» Data for processing
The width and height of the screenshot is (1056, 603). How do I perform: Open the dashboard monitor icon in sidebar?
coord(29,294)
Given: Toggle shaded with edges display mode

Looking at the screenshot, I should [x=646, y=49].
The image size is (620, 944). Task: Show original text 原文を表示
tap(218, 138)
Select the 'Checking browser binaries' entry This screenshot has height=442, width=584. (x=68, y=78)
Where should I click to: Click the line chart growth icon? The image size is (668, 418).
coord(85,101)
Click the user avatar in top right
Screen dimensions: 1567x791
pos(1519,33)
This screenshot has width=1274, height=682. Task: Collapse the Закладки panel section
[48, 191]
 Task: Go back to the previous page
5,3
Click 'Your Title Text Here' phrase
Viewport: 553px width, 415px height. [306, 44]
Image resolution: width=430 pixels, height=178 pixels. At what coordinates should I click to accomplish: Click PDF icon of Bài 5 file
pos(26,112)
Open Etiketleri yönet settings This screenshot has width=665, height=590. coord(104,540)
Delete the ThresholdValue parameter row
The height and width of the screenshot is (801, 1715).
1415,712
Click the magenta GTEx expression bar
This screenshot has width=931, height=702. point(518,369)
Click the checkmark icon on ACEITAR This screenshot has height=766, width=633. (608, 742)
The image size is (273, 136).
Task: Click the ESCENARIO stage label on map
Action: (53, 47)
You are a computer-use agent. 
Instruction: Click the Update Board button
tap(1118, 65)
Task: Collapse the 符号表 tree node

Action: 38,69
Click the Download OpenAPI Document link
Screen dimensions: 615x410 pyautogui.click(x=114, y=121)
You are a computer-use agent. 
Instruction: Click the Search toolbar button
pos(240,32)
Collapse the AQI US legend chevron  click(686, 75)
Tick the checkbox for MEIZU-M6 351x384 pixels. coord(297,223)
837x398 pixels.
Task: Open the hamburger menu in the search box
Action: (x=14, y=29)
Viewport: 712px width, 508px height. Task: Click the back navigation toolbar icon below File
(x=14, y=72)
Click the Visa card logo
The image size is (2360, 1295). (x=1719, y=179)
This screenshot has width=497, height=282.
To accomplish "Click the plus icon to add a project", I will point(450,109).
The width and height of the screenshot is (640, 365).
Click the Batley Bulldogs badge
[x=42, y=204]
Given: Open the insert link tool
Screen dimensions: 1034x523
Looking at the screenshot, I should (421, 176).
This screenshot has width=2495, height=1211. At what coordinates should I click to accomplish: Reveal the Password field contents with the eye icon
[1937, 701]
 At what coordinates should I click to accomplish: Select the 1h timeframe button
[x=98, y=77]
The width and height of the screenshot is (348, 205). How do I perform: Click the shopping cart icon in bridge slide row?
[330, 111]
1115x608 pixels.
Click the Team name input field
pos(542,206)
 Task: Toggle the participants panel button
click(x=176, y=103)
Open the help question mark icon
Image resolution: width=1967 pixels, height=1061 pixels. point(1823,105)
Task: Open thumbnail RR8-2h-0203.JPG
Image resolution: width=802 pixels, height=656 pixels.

» Work instructions
Arrange every line of the rows above as a Markdown table with two columns, "Line" and "Content". Number the lines in order and omit blank lines.

» Result for this exercise
| Line | Content |
|---|---|
| 1 | The width and height of the screenshot is (1056, 603). How do I perform: Open the dashboard monitor icon in sidebar? |
| 2 | coord(29,294) |
| 3 | Given: Toggle shaded with edges display mode |
| 4 | Looking at the screenshot, I should [x=646, y=49]. |
| 5 | The image size is (620, 944). Task: Show original text 原文を表示 |
| 6 | tap(218, 138) |
| 7 | Select the 'Checking browser binaries' entry This screenshot has height=442, width=584. (x=68, y=78) |
| 8 | Where should I click to: Click the line chart growth icon? The image size is (668, 418). |
| 9 | coord(85,101) |
| 10 | Click the user avatar in top right |
| 11 | Screen dimensions: 1567x791 |
| 12 | pos(1519,33) |
| 13 | This screenshot has width=1274, height=682. Task: Collapse the Закладки panel section |
| 14 | [48, 191] |
| 15 |  Task: Go back to the previous page |
| 16 | 5,3 |
| 17 | Click 'Your Title Text Here' phrase |
| 18 | Viewport: 553px width, 415px height. [306, 44] |
| 19 | Image resolution: width=430 pixels, height=178 pixels. At what coordinates should I click to accomplish: Click PDF icon of Bài 5 file |
| 20 | pos(26,112) |
| 21 | Open Etiketleri yönet settings This screenshot has width=665, height=590. coord(104,540) |
| 22 | Delete the ThresholdValue parameter row |
| 23 | The height and width of the screenshot is (801, 1715). |
| 24 | 1415,712 |
| 25 | Click the magenta GTEx expression bar |
| 26 | This screenshot has width=931, height=702. point(518,369) |
| 27 | Click the checkmark icon on ACEITAR This screenshot has height=766, width=633. (608, 742) |
| 28 | The image size is (273, 136). |
| 29 | Task: Click the ESCENARIO stage label on map |
| 30 | Action: (53, 47) |
| 31 | You are a computer-use agent.  |
| 32 | Instruction: Click the Update Board button |
| 33 | tap(1118, 65) |
| 34 | Task: Collapse the 符号表 tree node |
| 35 | Action: 38,69 |
| 36 | Click the Download OpenAPI Document link |
| 37 | Screen dimensions: 615x410 pyautogui.click(x=114, y=121) |
| 38 | You are a computer-use agent.  |
| 39 | Instruction: Click the Search toolbar button |
| 40 | pos(240,32) |
| 41 | Collapse the AQI US legend chevron  click(686, 75) |
| 42 | Tick the checkbox for MEIZU-M6 351x384 pixels. coord(297,223) |
| 43 | 837x398 pixels. |
| 44 | Task: Open the hamburger menu in the search box |
| 45 | Action: (x=14, y=29) |
| 46 | Viewport: 712px width, 508px height. Task: Click the back navigation toolbar icon below File |
| 47 | (x=14, y=72) |
| 48 | Click the Visa card logo |
| 49 | The image size is (2360, 1295). (x=1719, y=179) |
| 50 | This screenshot has width=497, height=282. |
| 51 | To accomplish "Click the plus icon to add a project", I will point(450,109). |
| 52 | The width and height of the screenshot is (640, 365). |
| 53 | Click the Batley Bulldogs badge |
| 54 | [x=42, y=204] |
| 55 | Given: Open the insert link tool |
| 56 | Screen dimensions: 1034x523 |
| 57 | Looking at the screenshot, I should (421, 176). |
| 58 | This screenshot has width=2495, height=1211. At what coordinates should I click to accomplish: Reveal the Password field contents with the eye icon |
| 59 | [1937, 701] |
| 60 |  At what coordinates should I click to accomplish: Select the 1h timeframe button |
| 61 | [x=98, y=77] |
| 62 | The width and height of the screenshot is (348, 205). How do I perform: Click the shopping cart icon in bridge slide row? |
| 63 | [330, 111] |
| 64 | 1115x608 pixels. |
| 65 | Click the Team name input field |
| 66 | pos(542,206) |
| 67 |  Task: Toggle the participants panel button |
| 68 | click(x=176, y=103) |
| 69 | Open the help question mark icon |
| 70 | Image resolution: width=1967 pixels, height=1061 pixels. point(1823,105) |
| 71 | Task: Open thumbnail RR8-2h-0203.JPG |
| 72 | Image resolution: width=802 pixels, height=656 pixels. |